> [DO THIS]: Please turn the records below into a numbered list with one line per item, skipping blank lines. Leave the pictures out.

> [EXTRACTED MATERIAL]:
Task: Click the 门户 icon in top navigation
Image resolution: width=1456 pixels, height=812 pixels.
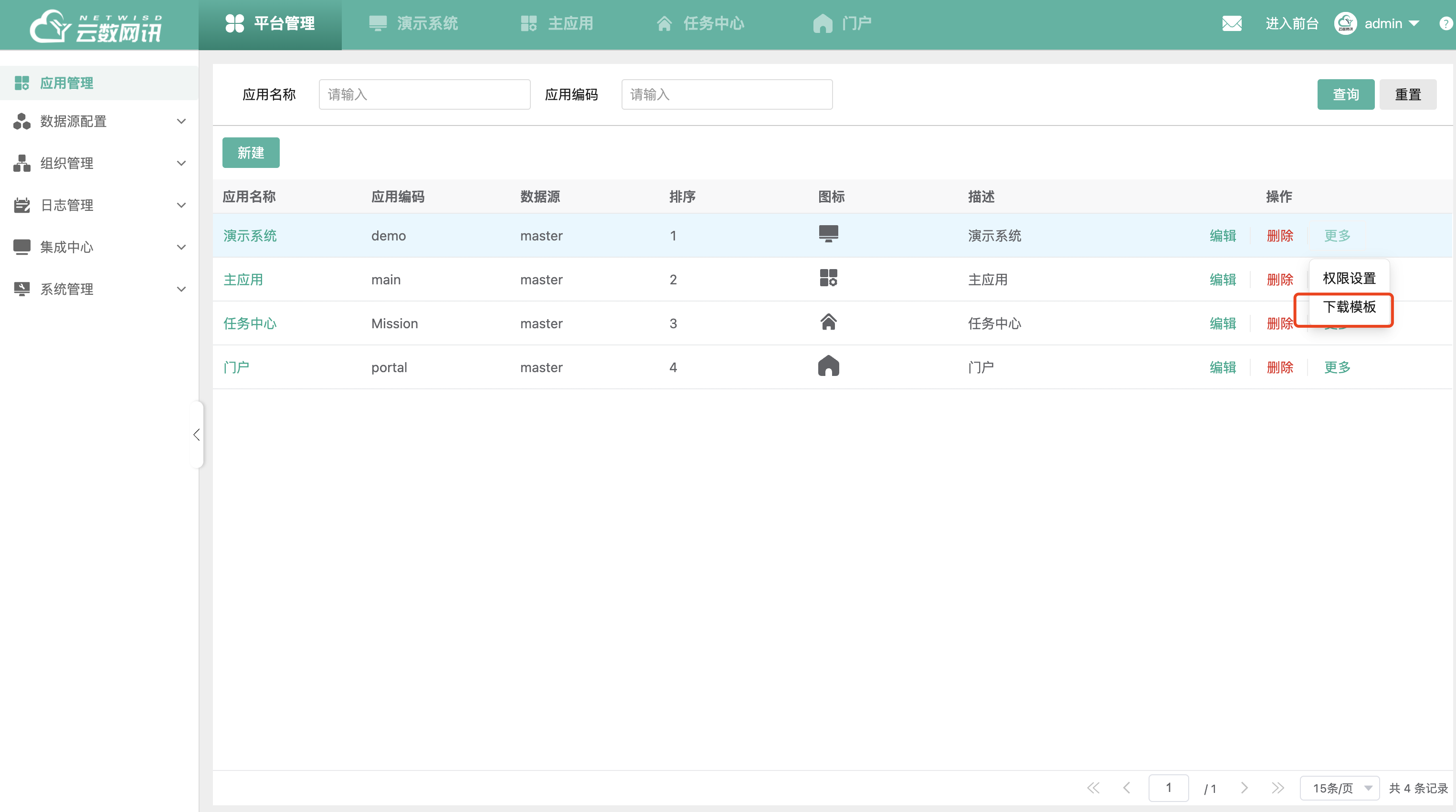Action: click(822, 23)
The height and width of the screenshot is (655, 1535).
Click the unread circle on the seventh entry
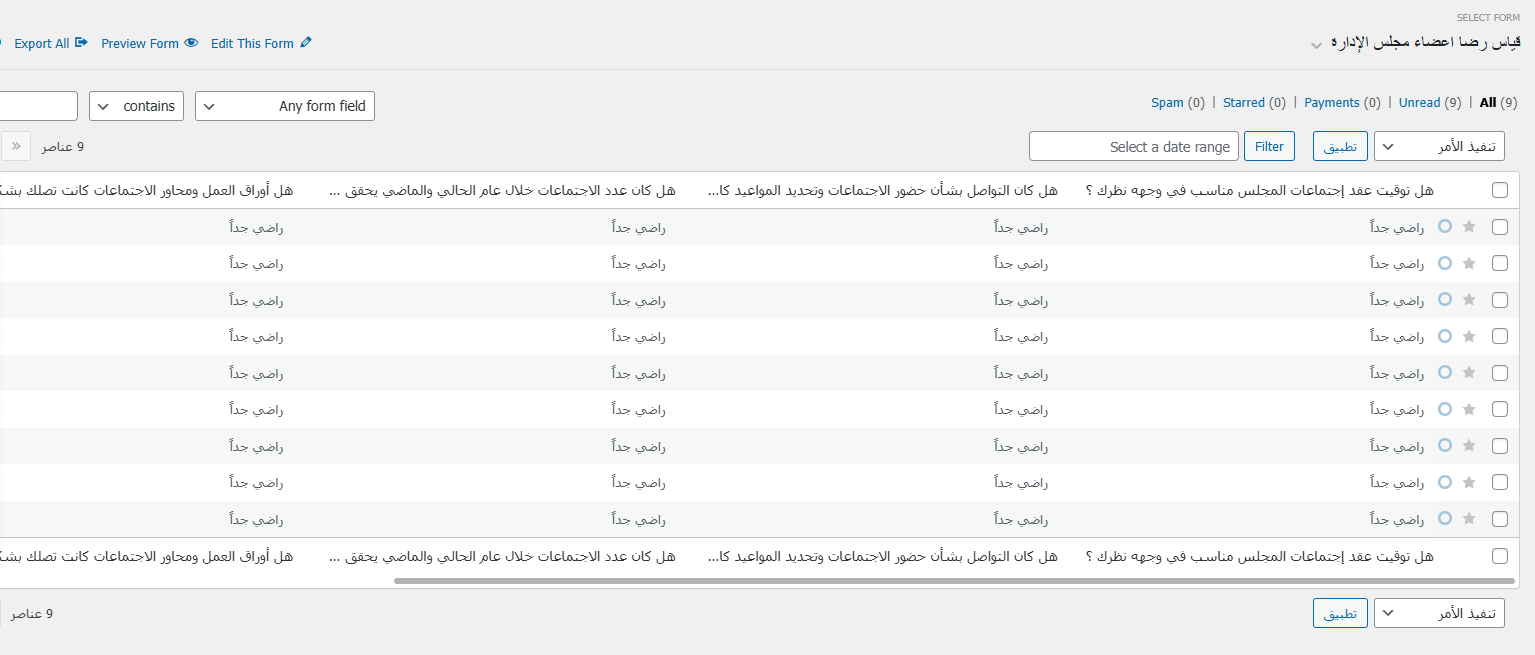(1444, 445)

> [TASK RESULT]:
1. Task: Click the 门户 icon in top navigation
2. Image resolution: width=1456 pixels, height=812 pixels.
3. Action: click(822, 23)
4. The height and width of the screenshot is (655, 1535).
5. Click the unread circle on the seventh entry
6. (1444, 445)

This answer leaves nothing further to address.